Saturday 28 May 2016

French Infantry

Things are a bit chaotic at the moment (at work and at home) and my small workbench is barely visible what with half painted figures, bottles of glue and bits of polystyrene and cardboard all over the place.  All the signs of frenetic multi-tasking.  Anyway, here are some figures that I finished last week or so: Italeri French Napoleonic infantry.
These are very nice figures and far outstrip any other 1/72 scale plastics I've seen (mainly on Plastic Soldier Review, rather than in the flesh).  Being later period figures they are wearing trousers over their breeches which makes a change from the old Airfix figures I have painted previously (see here and here).
I also took the opportunity to make them a bit more campaign style with some of them wearing brown trousers.  The poses in the packs are fairly static but they are nice and robust looking and the detail easily rivals things like the 28mm Perry plastics (in my opinion).  In fact these figures are actually quite tall, being closer to 25mm than the regulation 20mm.

** DATA PROVIDED **
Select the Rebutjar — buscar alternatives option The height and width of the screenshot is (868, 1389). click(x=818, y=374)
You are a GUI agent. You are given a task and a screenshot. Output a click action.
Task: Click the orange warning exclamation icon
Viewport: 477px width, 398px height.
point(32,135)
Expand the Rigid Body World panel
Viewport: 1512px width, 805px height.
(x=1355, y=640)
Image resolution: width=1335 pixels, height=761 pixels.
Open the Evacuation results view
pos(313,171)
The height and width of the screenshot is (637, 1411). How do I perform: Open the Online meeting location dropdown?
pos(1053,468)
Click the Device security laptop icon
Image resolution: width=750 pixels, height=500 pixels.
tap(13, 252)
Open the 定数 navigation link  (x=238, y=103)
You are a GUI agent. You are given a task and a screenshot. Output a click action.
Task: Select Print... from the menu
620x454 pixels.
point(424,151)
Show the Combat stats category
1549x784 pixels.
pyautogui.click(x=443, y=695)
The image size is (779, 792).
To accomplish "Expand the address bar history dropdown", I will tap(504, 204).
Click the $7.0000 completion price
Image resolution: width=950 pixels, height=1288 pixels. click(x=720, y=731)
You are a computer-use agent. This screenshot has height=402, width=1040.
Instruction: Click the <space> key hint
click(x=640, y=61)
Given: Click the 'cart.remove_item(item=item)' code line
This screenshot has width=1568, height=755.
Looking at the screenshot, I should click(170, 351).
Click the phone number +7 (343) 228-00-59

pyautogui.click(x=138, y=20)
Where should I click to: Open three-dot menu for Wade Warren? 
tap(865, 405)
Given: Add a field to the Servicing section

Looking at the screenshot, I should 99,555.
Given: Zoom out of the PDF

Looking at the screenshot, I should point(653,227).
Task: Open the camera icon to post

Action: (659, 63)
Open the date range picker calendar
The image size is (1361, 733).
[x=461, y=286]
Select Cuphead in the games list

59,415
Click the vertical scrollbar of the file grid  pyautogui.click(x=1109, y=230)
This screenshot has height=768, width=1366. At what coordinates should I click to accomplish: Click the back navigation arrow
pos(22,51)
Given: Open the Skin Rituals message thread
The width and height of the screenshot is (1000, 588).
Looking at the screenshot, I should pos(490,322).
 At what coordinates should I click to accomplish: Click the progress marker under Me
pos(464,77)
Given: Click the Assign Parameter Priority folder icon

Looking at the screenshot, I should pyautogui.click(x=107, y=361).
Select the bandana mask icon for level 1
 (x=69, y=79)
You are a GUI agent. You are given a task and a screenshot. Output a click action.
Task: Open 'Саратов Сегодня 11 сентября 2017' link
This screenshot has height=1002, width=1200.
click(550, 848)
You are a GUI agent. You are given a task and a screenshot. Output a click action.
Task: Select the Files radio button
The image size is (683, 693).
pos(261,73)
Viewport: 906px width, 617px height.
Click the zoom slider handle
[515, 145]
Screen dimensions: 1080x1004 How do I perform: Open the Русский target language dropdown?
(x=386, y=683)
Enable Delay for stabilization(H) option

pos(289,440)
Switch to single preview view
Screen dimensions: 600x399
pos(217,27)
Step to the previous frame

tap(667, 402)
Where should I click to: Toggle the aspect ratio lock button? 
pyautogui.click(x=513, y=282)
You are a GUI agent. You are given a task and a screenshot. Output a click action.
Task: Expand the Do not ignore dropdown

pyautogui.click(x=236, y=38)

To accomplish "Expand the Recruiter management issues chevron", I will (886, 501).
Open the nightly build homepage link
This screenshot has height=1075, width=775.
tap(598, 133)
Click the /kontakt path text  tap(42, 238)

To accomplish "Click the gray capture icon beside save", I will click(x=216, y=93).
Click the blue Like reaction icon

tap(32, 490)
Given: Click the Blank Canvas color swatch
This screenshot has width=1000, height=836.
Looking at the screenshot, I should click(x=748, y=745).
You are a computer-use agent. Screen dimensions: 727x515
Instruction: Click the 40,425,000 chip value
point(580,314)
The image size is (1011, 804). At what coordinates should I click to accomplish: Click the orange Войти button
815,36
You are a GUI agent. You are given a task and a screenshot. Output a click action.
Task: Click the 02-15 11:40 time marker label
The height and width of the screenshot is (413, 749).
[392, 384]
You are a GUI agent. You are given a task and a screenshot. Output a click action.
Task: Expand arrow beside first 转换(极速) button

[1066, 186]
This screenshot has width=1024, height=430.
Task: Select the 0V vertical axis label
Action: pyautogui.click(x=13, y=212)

** THINGS TO DO **
[a] Based on the French Infantry post, answer yes or no for each statement and quote the words that decide it: (i) The figures are Italeri French Napoleonic infantry. (ii) The poses in the packs are varied and dynamic. (iii) The figures are closer to 25mm than the regulation 20mm.
[b] Render this sentence from the French Infantry post in Spanish: "In fact these figures are actually quite tall, being closer to 25mm than the regulation 20mm."
[c] Please reproduce the French Infantry post between "Saturday 28 May" and "here and here).", inclusive.
The entries have no connection to the French Infantry post.

** RESULTS FOR EACH TASK **
[a]
(i) Yes: "Italeri French Napoleonic infantry"
(ii) No: "The poses in the packs are fairly static"
(iii) Yes: "being closer to 25mm than the regulation 20mm"

[b] De hecho, estas figuras son en realidad bastante altas, ya que se acercan más a los 25 mm que a los 20 mm reglamentarios.

[c]
Saturday 28 May 2016

French Infantry

Things are a bit chaotic at the moment (at work and at home) and my small workbench is barely visible what with half painted figures, bottles of glue and bits of polystyrene and cardboard all over the place.  All the signs of frenetic multi-tasking.  Anyway, here are some figures that I finished last week or so: Italeri French Napoleonic infantry.
These are very nice figures and far outstrip any other 1/72 scale plastics I've seen (mainly on Plastic Soldier Review, rather than in the flesh).  Being later period figures they are wearing trousers over their breeches which makes a change from the old Airfix figures I have painted previously (see here and here).